----- Provided information -----
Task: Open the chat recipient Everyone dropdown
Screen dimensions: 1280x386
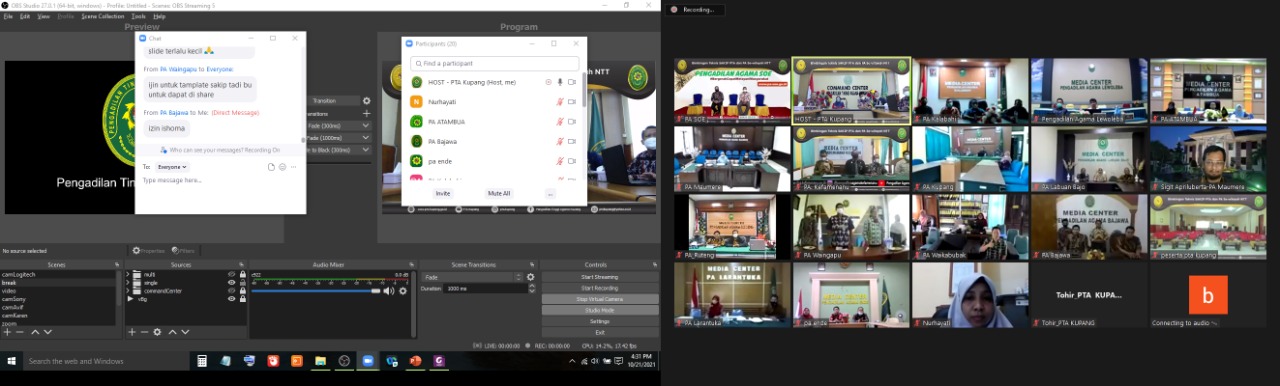Action: 172,167
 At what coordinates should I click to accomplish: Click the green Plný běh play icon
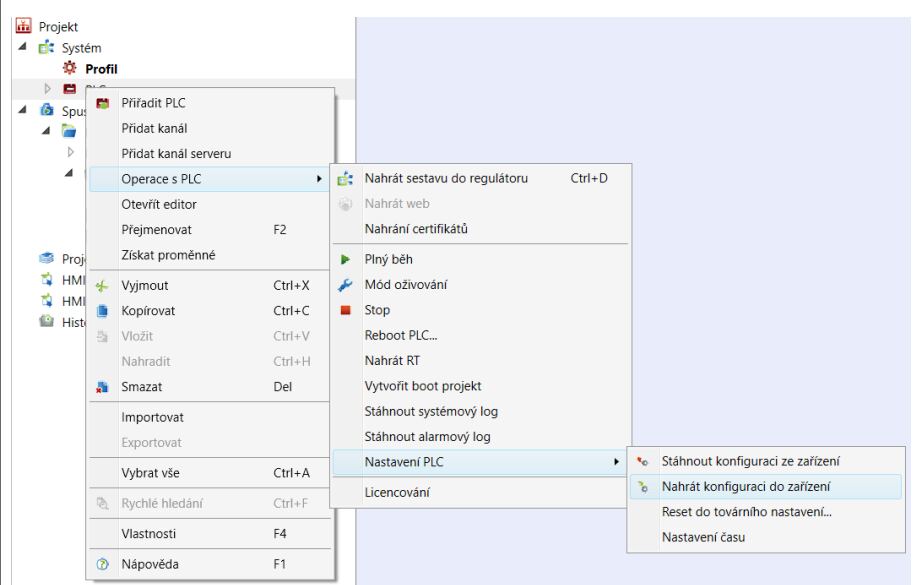(345, 259)
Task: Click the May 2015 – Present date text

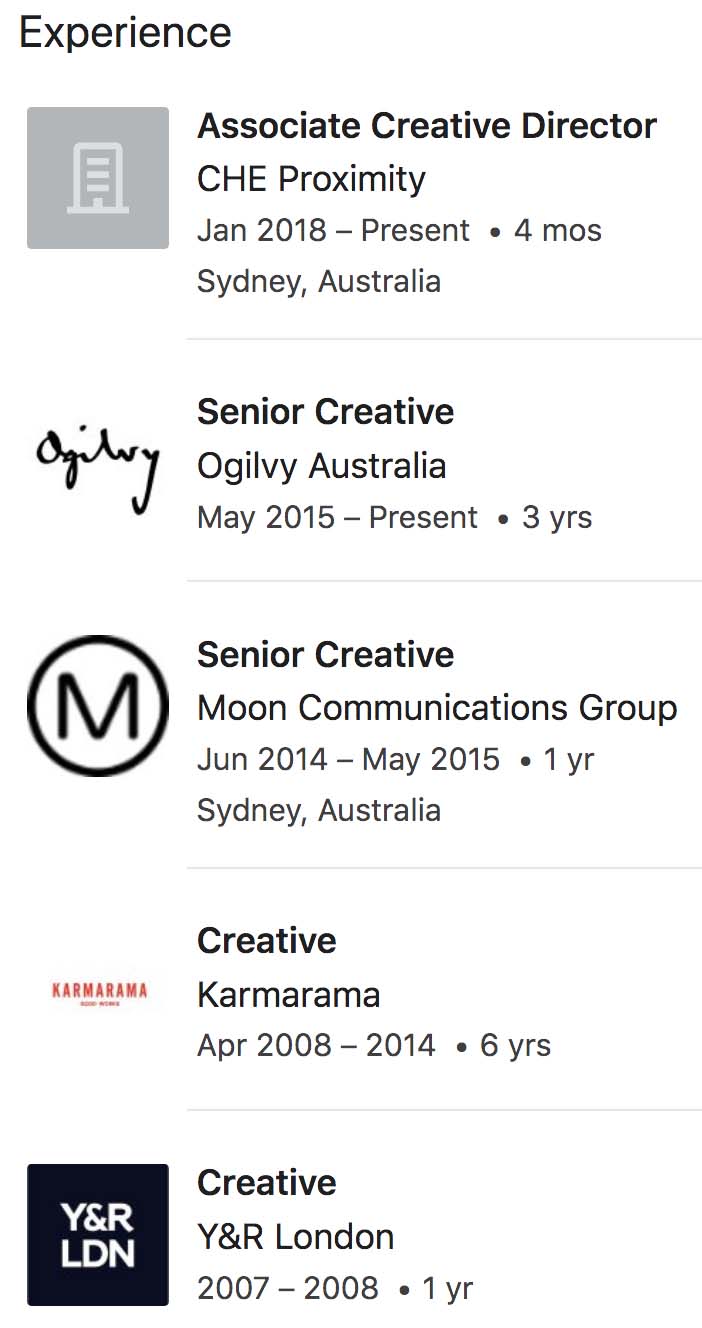Action: (337, 518)
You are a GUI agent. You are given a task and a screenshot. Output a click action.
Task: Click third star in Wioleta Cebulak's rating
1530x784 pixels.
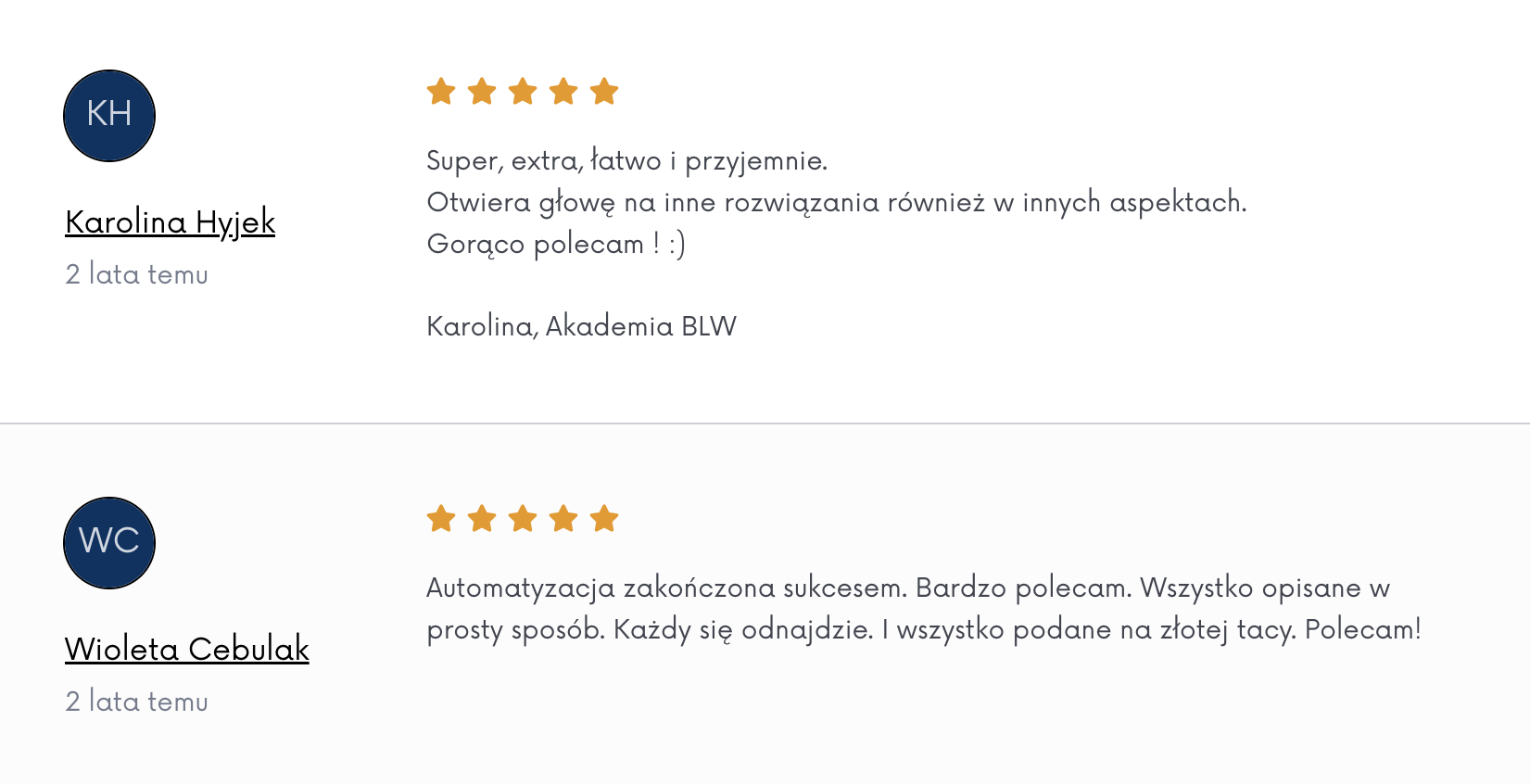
-----
> **What is needed**: Reproduce exactly, with nothing added, the lines from the line with "At what coordinates" through the end of the entries above; pictures are to be left out.

> **Task answer**:
 At what coordinates should I click to accomplish: Click the green Plný běh play icon
(345, 259)
Task: Click the May 2015 – Present date text

Action: (337, 518)
You are a GUI agent. You are given a task and a screenshot. Output a click action.
Task: Click third star in Wioleta Cebulak's rating
1530x784 pixels.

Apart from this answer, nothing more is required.